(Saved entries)
-*-*-

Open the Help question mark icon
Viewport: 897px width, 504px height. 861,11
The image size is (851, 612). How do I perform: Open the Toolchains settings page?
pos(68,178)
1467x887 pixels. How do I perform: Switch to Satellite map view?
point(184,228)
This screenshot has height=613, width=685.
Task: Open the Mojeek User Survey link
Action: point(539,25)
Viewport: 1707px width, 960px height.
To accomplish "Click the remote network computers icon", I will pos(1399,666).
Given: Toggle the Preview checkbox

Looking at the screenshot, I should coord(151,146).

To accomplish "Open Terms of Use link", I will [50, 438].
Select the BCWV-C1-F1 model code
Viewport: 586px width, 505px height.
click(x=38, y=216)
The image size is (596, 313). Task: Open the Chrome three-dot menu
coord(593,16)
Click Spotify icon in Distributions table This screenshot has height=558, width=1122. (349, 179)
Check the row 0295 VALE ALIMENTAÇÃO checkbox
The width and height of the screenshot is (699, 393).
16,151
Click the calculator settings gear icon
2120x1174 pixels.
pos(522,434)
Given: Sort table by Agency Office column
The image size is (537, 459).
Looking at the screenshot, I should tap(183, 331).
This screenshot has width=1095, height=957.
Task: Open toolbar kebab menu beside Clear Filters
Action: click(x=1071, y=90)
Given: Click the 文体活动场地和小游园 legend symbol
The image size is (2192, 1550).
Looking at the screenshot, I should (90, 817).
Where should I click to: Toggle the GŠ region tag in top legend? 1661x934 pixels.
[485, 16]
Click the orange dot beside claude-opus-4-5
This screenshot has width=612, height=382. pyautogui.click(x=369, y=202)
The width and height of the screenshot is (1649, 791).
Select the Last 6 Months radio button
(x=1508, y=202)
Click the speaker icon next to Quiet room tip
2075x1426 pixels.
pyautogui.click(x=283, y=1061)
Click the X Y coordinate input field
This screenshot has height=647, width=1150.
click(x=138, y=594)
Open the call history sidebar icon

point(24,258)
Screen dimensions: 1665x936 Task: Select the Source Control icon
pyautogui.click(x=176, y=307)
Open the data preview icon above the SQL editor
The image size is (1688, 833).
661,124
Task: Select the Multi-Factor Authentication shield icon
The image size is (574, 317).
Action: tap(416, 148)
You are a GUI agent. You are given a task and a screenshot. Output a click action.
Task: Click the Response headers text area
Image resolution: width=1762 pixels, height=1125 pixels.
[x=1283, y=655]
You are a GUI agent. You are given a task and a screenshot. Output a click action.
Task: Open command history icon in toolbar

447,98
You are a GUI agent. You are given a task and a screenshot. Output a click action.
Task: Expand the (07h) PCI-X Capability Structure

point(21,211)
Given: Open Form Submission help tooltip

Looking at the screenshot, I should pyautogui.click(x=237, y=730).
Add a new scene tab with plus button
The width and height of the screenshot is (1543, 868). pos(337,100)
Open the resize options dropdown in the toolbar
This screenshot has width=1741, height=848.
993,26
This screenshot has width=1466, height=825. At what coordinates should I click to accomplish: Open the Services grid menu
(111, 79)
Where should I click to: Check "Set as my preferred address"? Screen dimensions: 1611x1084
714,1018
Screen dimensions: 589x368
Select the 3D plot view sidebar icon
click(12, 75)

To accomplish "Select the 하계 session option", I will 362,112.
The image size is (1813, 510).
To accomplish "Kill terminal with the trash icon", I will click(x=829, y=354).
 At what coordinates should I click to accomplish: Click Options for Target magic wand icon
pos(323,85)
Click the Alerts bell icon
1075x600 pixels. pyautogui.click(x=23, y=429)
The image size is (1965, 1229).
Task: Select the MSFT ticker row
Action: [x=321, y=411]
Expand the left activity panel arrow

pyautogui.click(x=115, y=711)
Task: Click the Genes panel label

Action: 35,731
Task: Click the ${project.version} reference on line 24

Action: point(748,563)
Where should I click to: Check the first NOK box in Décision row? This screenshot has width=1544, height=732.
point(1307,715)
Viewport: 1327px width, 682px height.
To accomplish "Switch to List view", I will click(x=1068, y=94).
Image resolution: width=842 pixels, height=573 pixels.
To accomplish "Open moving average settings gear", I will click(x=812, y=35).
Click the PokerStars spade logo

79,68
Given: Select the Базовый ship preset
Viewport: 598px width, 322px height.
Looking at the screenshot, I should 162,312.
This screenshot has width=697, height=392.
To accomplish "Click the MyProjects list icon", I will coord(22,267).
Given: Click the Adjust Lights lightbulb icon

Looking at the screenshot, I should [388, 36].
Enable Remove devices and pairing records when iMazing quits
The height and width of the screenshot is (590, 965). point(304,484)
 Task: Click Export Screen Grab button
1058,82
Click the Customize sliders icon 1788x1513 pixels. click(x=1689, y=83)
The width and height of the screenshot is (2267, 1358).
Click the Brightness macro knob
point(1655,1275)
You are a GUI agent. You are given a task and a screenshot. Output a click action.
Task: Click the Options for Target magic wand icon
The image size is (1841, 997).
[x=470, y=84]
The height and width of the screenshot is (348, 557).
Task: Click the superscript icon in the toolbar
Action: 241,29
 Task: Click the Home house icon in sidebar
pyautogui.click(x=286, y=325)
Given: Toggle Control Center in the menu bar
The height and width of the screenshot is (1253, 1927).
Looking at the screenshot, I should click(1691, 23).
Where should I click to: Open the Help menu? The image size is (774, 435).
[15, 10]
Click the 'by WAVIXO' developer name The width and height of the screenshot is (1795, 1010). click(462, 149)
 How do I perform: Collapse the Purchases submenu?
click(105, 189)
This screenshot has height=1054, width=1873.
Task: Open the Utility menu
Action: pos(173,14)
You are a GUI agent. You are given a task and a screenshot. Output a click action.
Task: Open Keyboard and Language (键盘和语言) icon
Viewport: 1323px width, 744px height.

-*-*-

## [WHAT IS REQUIRED]
Starting from the records above, copy each line where the string "table" is found.

## [TASK OUTPUT]
Click Spotify icon in Distributions table This screenshot has height=558, width=1122. (349, 179)
Given: Sort table by Agency Office column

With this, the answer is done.